High colour rendering index and colour stable hybrid white efficient OLEDs with a double emitting layer structure using a single phosphorescence dopant of heteroleptic platinum complexes
Poloek, Anurachw,Lin, Chiao-Wen,Chen, Chin-Ti,Chen, Chao-Tsen
, p. 10343 - 10356 (2015/02/19)
Four heteroleptic platinum complexes (FPtXND) bearing 4-hydroxy-1,5-naphthyridine derivatives functionalized with dimethyl (X = mm), phenoxy (X = OPh), piperidine (X = pp), or carbazole (X = Cz) units as one ligand (XND) and 2-(2,4-difluorophenyl)pyridine as the other common ligand (F) were newly synthesized and characterized. The crystal structures of FPtOPhND and FPtCzND were determined by single-crystal X-ray diffraction crystallography. Although they have a short plane-to-plane packing distance of 3.62 and 3.39 A, respectively, both platinum complexes have different molecular packing patterns, which affect their photoluminescence (PL) in solution and electroluminescence (EL) in the solid state. Due to the contribution from both monomers and excimers/aggregates, all of the platinum complexes exhibited broad and red-shifted PL in concentrated solutions as well as in doped thin films. In the monochromatic organic lighting diode (OLED) testing, FPtXND doped in 4,4′-di(9H-carbazol-9-yl)-1,1′-biphenyl (CBP) exhibited greenish yellow or orange yellow EL, of which FPtOPhND has the highest EL efficiency mainly due to its high solution PL quantum yield of 21%. Hybrid white OLEDs were first achieved with a single emitting layer configuration, of which highly fluorescent blue N,N′-di-1-naphthalenyl-N,N′-diphenyl-[1,1′:4′,1″:4″,1-quaterphenyl]-4,4-diamine (4P-NPD) was used as the host material for all four platinum complexes.

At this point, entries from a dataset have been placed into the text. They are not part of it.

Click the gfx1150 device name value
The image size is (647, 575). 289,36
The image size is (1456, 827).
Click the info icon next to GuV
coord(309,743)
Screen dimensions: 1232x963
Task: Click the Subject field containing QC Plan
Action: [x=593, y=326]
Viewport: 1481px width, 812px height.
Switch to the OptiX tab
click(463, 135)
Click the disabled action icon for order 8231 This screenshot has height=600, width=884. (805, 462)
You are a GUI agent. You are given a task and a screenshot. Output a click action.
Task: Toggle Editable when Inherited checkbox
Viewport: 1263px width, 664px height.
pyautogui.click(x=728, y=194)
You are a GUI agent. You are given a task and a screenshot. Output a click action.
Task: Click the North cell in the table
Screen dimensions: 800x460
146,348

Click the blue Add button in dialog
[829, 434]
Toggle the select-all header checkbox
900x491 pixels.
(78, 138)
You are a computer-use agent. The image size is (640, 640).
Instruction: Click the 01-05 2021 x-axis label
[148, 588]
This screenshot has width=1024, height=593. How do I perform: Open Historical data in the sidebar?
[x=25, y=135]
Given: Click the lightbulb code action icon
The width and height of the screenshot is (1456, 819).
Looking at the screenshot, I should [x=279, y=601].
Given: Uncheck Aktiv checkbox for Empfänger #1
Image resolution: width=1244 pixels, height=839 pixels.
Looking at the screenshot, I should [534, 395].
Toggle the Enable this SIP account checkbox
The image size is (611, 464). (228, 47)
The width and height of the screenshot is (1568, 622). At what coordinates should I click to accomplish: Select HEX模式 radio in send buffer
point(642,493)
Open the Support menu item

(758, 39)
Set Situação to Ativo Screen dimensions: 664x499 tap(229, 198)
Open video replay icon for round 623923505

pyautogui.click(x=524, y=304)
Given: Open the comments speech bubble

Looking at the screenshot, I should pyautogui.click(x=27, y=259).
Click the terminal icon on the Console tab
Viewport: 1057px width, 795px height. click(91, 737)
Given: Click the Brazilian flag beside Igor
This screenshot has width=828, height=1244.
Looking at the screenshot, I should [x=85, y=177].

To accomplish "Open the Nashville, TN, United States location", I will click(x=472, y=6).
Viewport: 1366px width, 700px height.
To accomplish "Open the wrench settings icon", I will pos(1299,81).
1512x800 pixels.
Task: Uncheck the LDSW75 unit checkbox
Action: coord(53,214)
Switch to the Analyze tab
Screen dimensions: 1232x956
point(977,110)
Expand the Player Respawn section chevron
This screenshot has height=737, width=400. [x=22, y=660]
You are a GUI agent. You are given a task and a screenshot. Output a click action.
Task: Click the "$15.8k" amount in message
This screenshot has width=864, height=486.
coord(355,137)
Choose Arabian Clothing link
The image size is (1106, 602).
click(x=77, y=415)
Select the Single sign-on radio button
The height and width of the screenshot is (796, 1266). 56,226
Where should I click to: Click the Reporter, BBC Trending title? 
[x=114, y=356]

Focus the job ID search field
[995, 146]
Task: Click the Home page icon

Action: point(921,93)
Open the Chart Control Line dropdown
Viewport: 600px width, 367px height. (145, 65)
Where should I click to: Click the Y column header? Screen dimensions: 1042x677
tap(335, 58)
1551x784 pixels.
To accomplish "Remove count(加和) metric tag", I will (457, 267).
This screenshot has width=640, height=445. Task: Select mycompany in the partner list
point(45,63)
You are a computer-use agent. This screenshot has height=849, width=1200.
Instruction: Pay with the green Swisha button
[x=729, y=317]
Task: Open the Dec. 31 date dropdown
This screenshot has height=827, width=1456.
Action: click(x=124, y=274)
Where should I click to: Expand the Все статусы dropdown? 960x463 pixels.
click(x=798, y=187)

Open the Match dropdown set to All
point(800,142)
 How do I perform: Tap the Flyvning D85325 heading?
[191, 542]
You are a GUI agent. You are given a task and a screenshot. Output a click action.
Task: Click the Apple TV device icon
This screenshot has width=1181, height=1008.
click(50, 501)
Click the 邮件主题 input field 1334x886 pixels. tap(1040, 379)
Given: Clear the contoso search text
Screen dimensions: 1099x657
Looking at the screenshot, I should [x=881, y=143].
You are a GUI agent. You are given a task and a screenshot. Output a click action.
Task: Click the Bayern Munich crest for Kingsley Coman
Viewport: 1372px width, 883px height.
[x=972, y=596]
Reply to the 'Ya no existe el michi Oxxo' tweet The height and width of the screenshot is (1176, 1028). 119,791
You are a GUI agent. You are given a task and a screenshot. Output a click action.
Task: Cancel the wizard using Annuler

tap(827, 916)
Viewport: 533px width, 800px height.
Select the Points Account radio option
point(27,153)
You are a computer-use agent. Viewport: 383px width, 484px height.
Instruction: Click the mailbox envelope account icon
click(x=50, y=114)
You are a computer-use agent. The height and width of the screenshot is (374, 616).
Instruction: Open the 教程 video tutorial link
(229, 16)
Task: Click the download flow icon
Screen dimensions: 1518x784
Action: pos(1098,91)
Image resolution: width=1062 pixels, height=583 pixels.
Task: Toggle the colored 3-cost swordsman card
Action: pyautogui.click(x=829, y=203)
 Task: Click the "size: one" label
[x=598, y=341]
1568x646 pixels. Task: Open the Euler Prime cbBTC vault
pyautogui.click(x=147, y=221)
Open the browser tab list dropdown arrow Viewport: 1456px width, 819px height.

To improve the performance of the FPtOPhND-based hybrid white OLEDs, double emitting layer configurations were adopted with CBP and 4P-NPD as the host material. Virtually voltage independent, a white EL having CIEx,y (0.33, 0.31) and a CRI as high as 91 was obtained. The maximum EL efficiency of 11.8%, 25.9 cd A-1, or 11.6 lm W-1 was acquired with FPtOPhND doped in the double emitting layer configuration of an OLED.